Die Glindenberger können sich in Sicherheit wiegen. Am Sonnabend wurden die Wehren aus Mose, Wolmirstedt und Glindenberg zu einem Hotelbrand gerufen. Bei einer Übung bewiesen die 27 Kameraden hohe Einsatzbereitschaft und strategisches Verhalten.

Glindenberg l Sonnabend, 8.45Uhr. Glindenberg schläft noch, als die schrillen Töne der Alarmsirene die trügerische Ruhe zerreißen. Bürger schrecken hoch, die Kameraden der Ortsfeuerwehren im Umland dagegen springen auf, stürzen zu ihren Stützpunkten.

Durch die Leitstelle des Landkreises wurde kurz zuvor bei der Freiwilligen Feuerwehr Glindenberg Alarm ausgelöst. Nur wenige Augenblicke später sind bereits die Ersten am Feuerwehrgerätehaus. Während der kurzen Fahrt zur Unglücksstelle - das Hotel im Ort - erfahren die Kameraden, was geschehen ist. Doch spätestens jetzt ist auch dem letzten von ihnen klar: Es handelt sich um keinen Ernstfall, sie sind zu einer Feuerwehrübung ausgerückt.

Das Szenarium wird wie folgt beschrieben: In dem Schwerpunktobjekt der Ortschaft Glindenberg, einem Hotel, soll im Dachgeschoss ein Brand ausgebrochen sein, herrscht starke Rauchentwicklung, werden noch vier Personen in dieser oberen Etage vermutet. Wie sich später zeigt, können die Betroffenen nicht, wie zunächst angedacht, über die angeforderte Drehleiter, sondern über die Treppe in Sicherheit gebracht werden.

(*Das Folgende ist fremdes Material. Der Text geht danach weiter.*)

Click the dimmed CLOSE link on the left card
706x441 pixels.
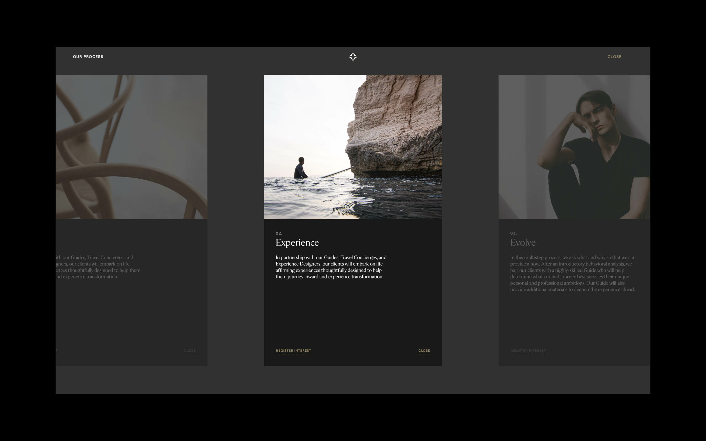click(189, 351)
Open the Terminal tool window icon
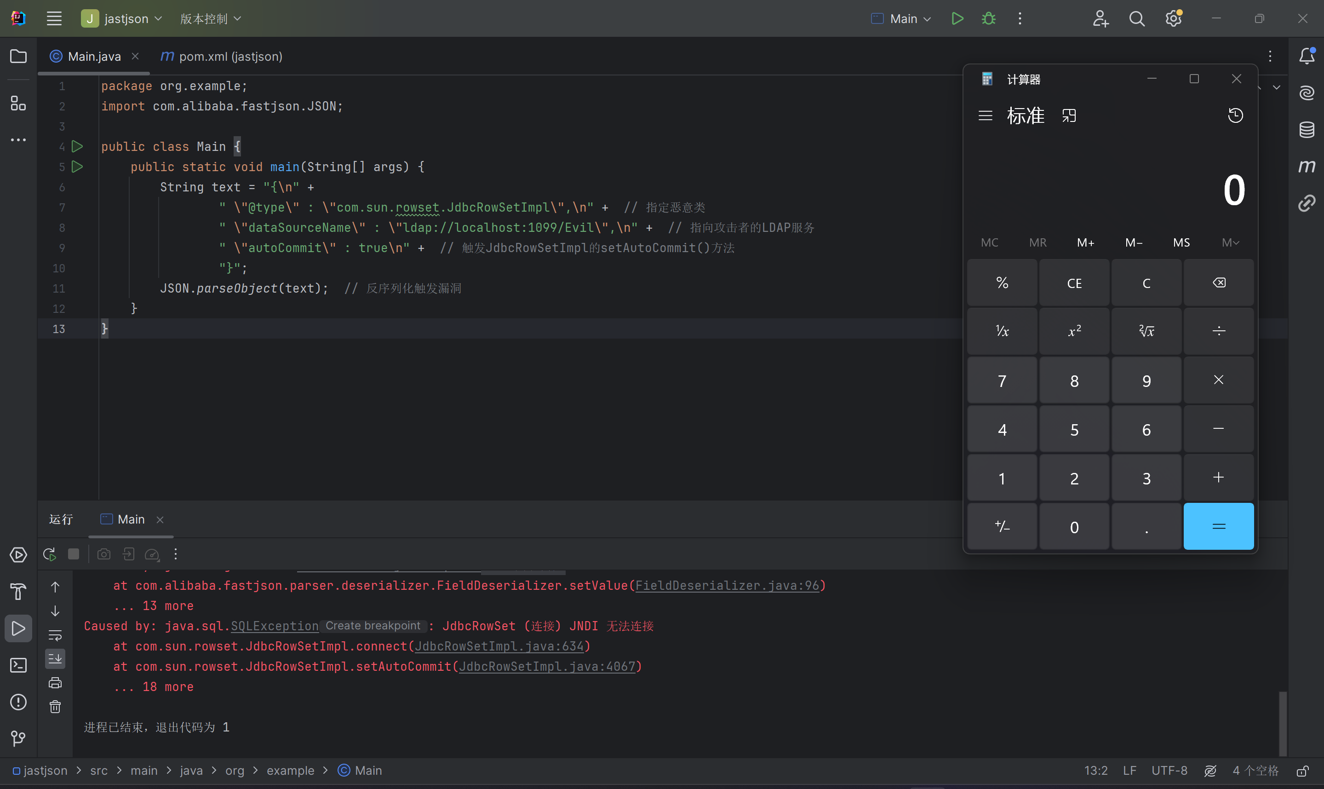The width and height of the screenshot is (1324, 789). point(18,665)
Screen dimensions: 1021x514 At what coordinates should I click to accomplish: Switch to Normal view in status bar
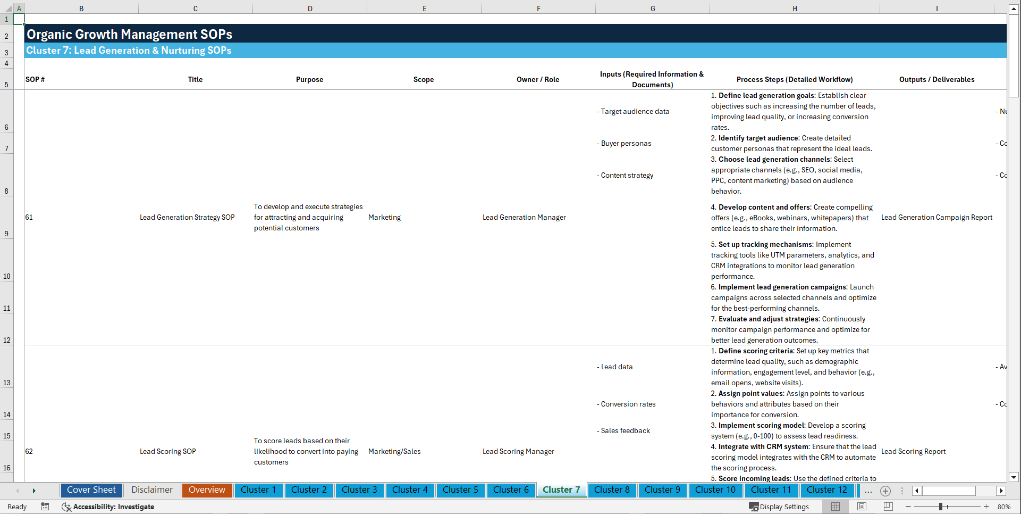point(836,507)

"Die Aufgabe dieser recht anspruchsvollen Übung war es, zu überprüfen", erläutert Stadtwehrleiter Dirk Bischoff, "ob die Kameraden unter den gegebenen Bedingungen in der Lage sind, schnellstmöglich den Brand zu bekämpfen, wobei die Priorität stets auf die Rettung von Menschenleben gelegt wird."

Bei der Einsatzübung, so Bischoff, wollte die Stadtwehrleitung neben der Überprüfung der Bereitschaft der Feuerwehrleute erneut das Zusammenwirken der drei Wehren, in diesem Fall aus Mose, Wolmirstedt und Glindenberg, überprüfen.

Während der Stadtwehrleiter kritischer Beobachter ist, leitet der Ortswehrleiter von Glindenberg, Andy Opitz, den Einsatz. In kurzen, präzisen Sätzen erläutert er den Kameraden die Aufgabe: "Im Obergeschoss kam es zu einem Brand, in dessen Folge es zu einer starken Rauchentwicklung kam."

Beim Eintreffen der Wehren - insgesamt sind 27 Kameraden mit vier Fahrzeugen, darunter die Drehleiter, im Einsatz - quillt bereits dicker, dunkler Rauch aus den Fenstern. Selbst für den Außenstehenden zeigt sich, die Feuerwehrleute, die hier am Wochenende ehrenamtlich ihren Dienst tun, verstehen nicht nur ihr Handwerk, sie beherrschen hervorragend die Technik. "Während der Übung kommt es uns aber weniger auf das Tempo an", erläutert der Stadtwehrleiter das Geschehen, "viel wichtiger ist uns, dass die Abläufe von dem Kameraden verinnerlicht werden und im Ernstfall fast automatisch ablaufen."

Nach knapp zwei Stunden ist der Einsatz beendet, der Brand gelöscht, die Verletzten in Sicherheit gebracht. In den verschwitzten Gesichtern der Kameraden, gerade jener, die unter Atemschutzgeräten im Einsatz waren, spiegelt sich trotz der großen Kraftanstrengungen Zufriedenheit wider. Zuspruch gibt es auch seitens des Stadtwehrleiters: "Selbst wenn die gründliche Auswertung noch aussteht, so kann ich den Wehren, die einmal mehr ihren hohen Ausbildungsstand hier in Glindenberg demonstrierten, nur mein persönliches Lob aussprechen. Sie haben volle Einsatzbereitschaft und hervorragendes strategisches Verhalten gezeigt."